Her presence disappeared.
Silence.
Only the buzzing alarms and the heavy thump of Lucien dropping to his knees once again.
He clutched Crick's body. His voice was almost too soft to hear.
"…why… why him…?"
Lucien stood in silence.
His hands trembled. His jaw clenched.
He fell to his knees.
Lucien pressed his forehead against the rooftop floor.
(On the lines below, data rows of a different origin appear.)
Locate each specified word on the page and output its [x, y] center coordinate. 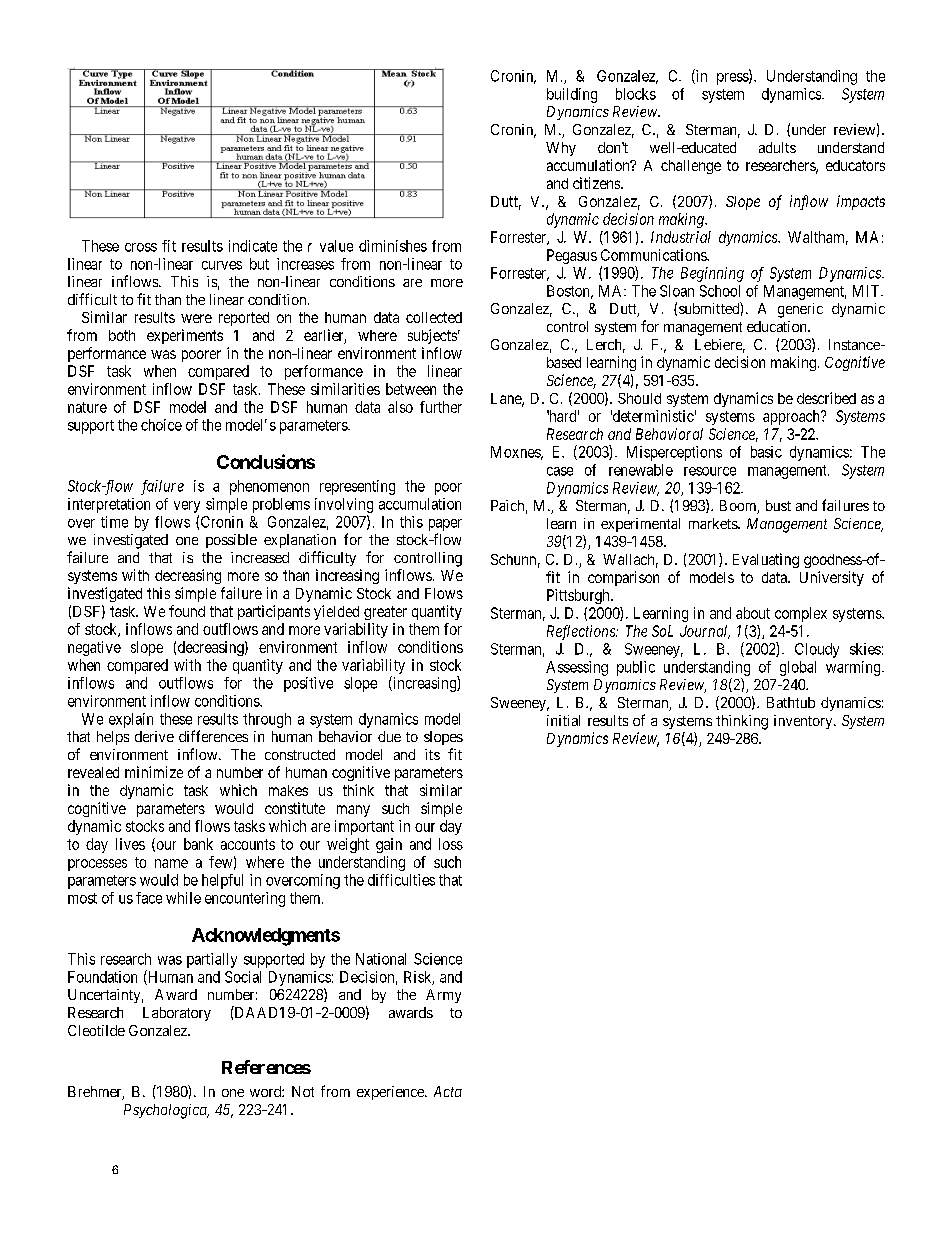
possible [231, 541]
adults [777, 147]
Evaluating [766, 560]
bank [198, 844]
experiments [185, 336]
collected [434, 317]
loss [451, 844]
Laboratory [177, 1014]
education [778, 326]
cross [141, 247]
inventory [804, 722]
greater [385, 613]
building [572, 95]
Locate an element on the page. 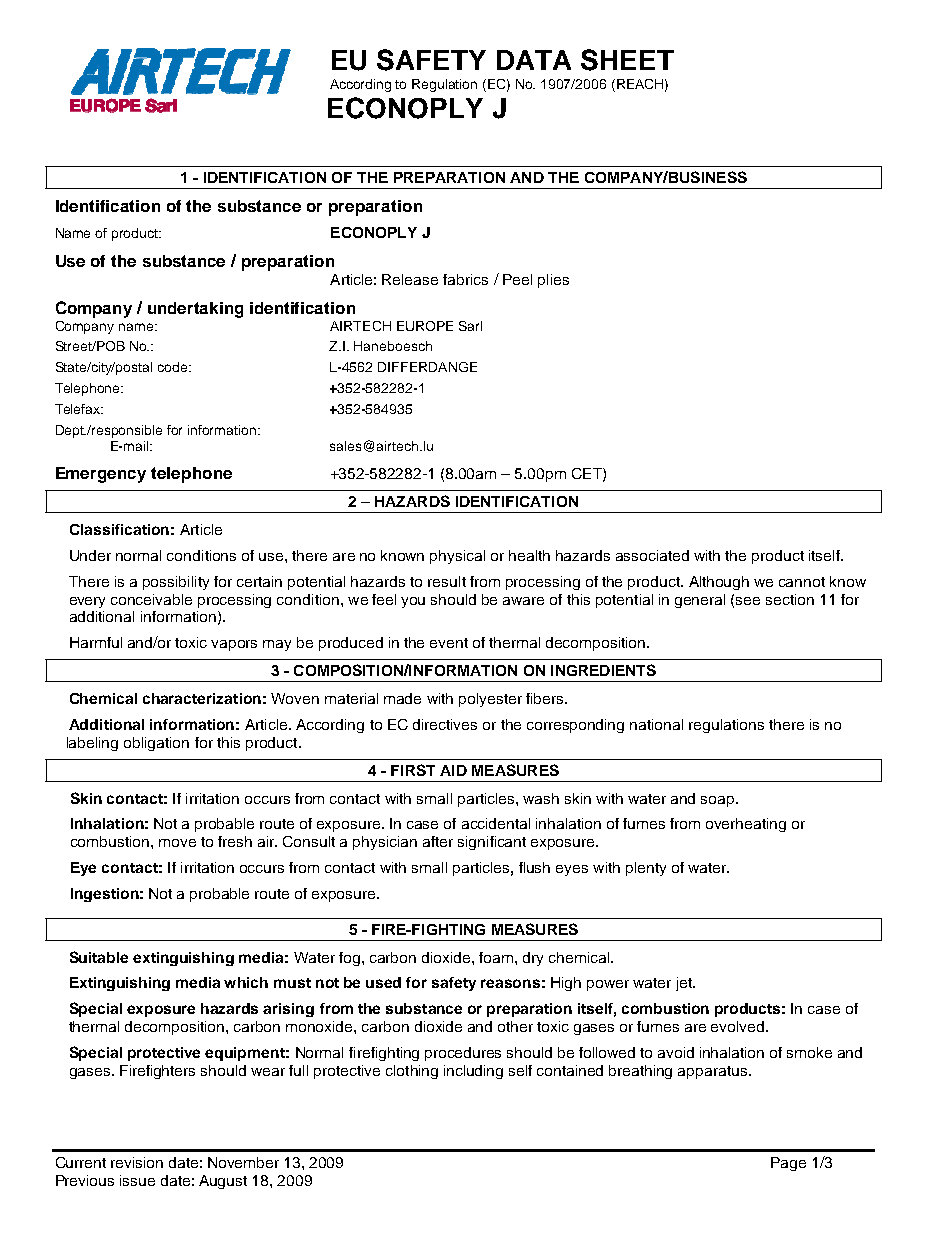 Image resolution: width=952 pixels, height=1233 pixels. Page is located at coordinates (788, 1164).
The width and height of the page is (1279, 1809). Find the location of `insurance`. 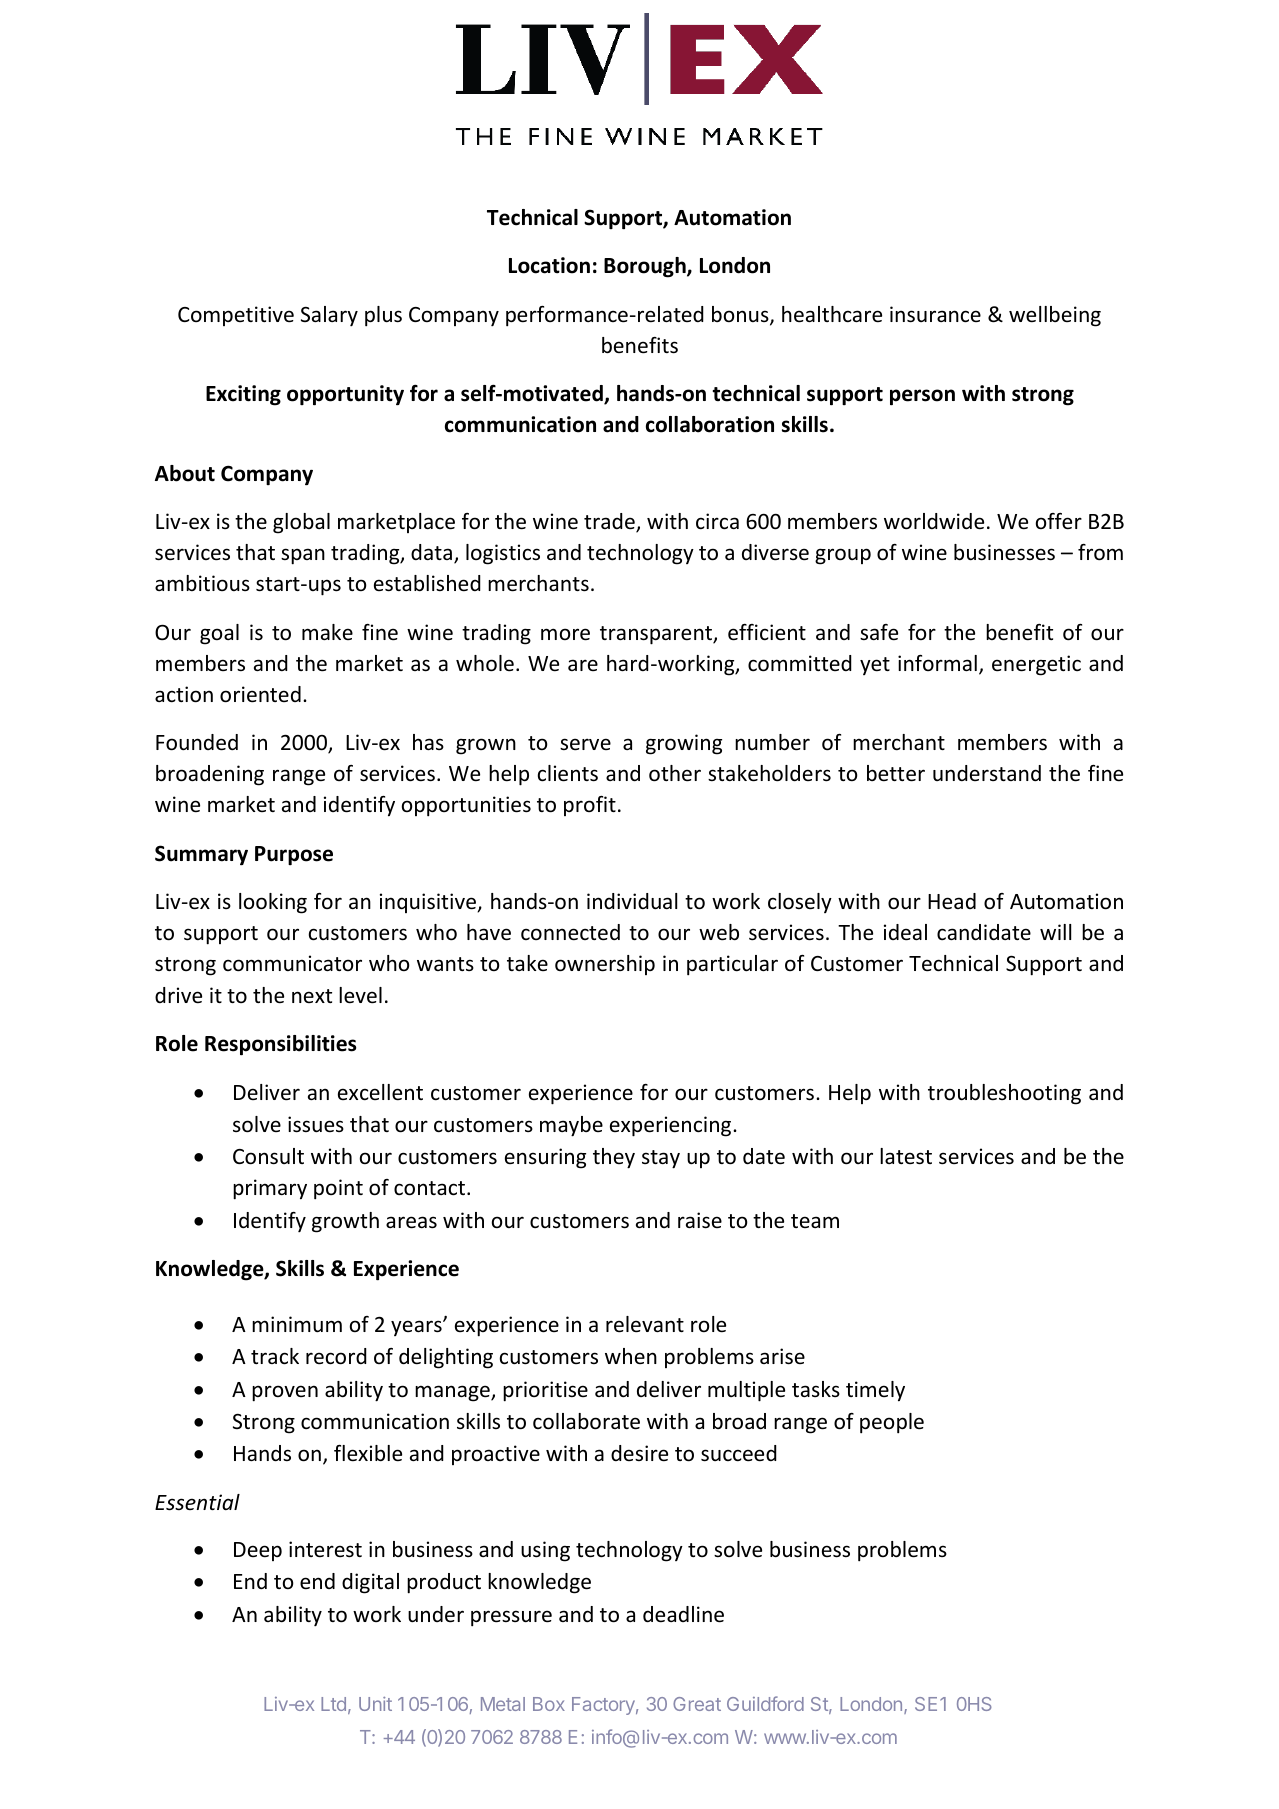

insurance is located at coordinates (935, 314).
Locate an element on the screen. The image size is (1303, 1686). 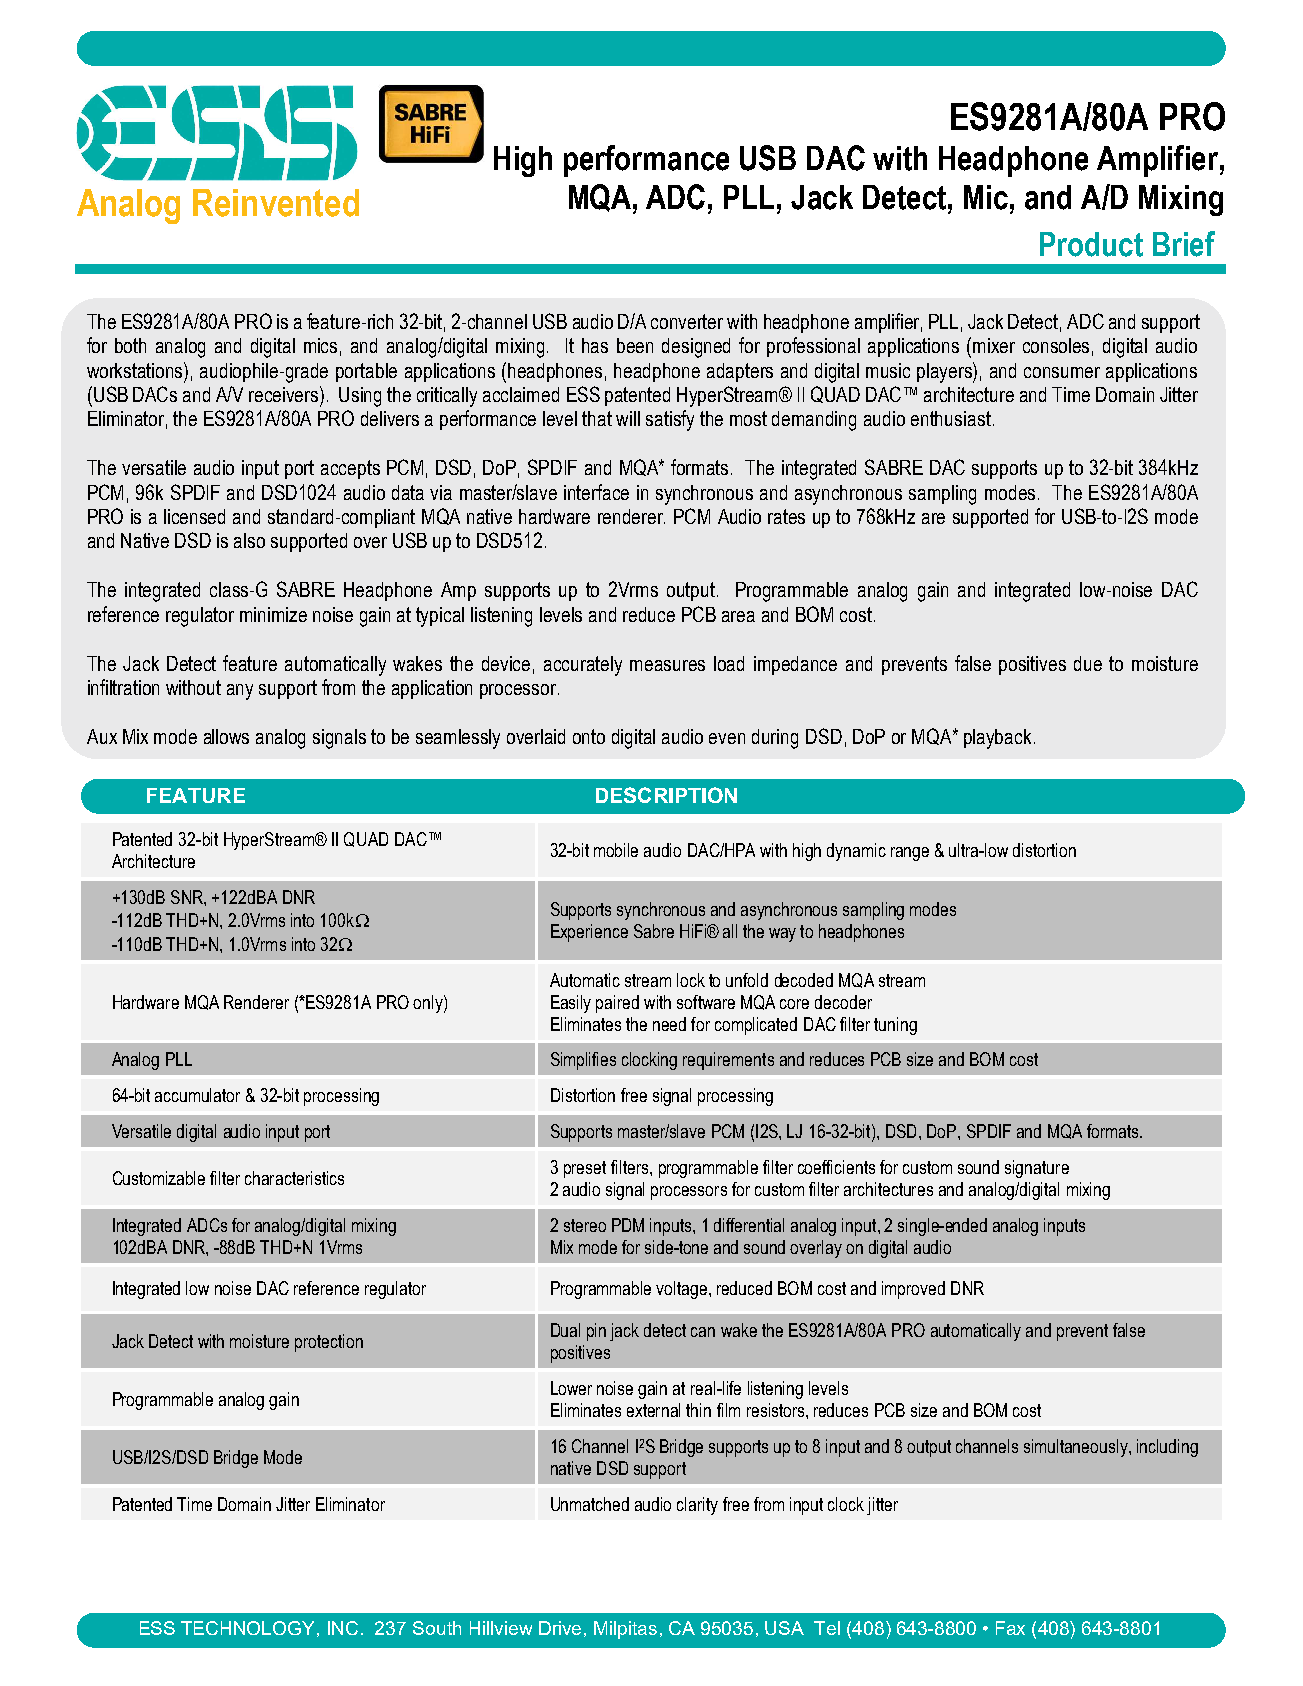
signature is located at coordinates (1037, 1169).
"…I failed him. I wasn't strong enough. I let Crick trust her. I let him die."
Then he whispered.
"Oh…Resentment of Lucien Adrek…"
The name lingered like breath on glass.
"I've decided."
He stood.
"I… Tochukwu Justin Izuchukwu… from this day forward…"
His voice steadied.
"I rise anew."
His posture straightened, chin raised.
"In the name of the Son of the Esteemed Wing of Gold. The Wing of the Glorious House Adrek. Lucien Adrek."
The air stilled.
Then—a presence.
A faint, golden circle formed in front of him. From the edges of the rooftop, the fog thickened, spiraling toward the center where Lucien stood. The ghostly figure of the Resentment took shape—tattered robes, eyes like hollow suns, voice like echoes in ancient steel.
"Good job," it said. "You've chosen the path... not of vengeance, but of purpose."
Lucien nodded once.
The Resentment raised a fading hand. "With the last ember of my soul, I grant you the spark you need. Use it to forge your will. Walk the path I could not."
From the hollow chest of the specter, a golden light burst forth—small, like a star being born. It entered Lucien's chest.
And everything changed.
The world paused.
No sound. No breath. No wind.
A thread of symbols—coded, ancient, etched in light—wrapped around his arms and back. Nano energy surged, not wildly, but in form. The fog around him turned to color. The metal under his feet pulsed with warmth.
He felt it.
Not fire. Not lightning. Not power.
Purpose.
The Resentment faded, its voice now a final whisper.
"Become more than me. Not just Lucien... but the man the world has no choice but to remember."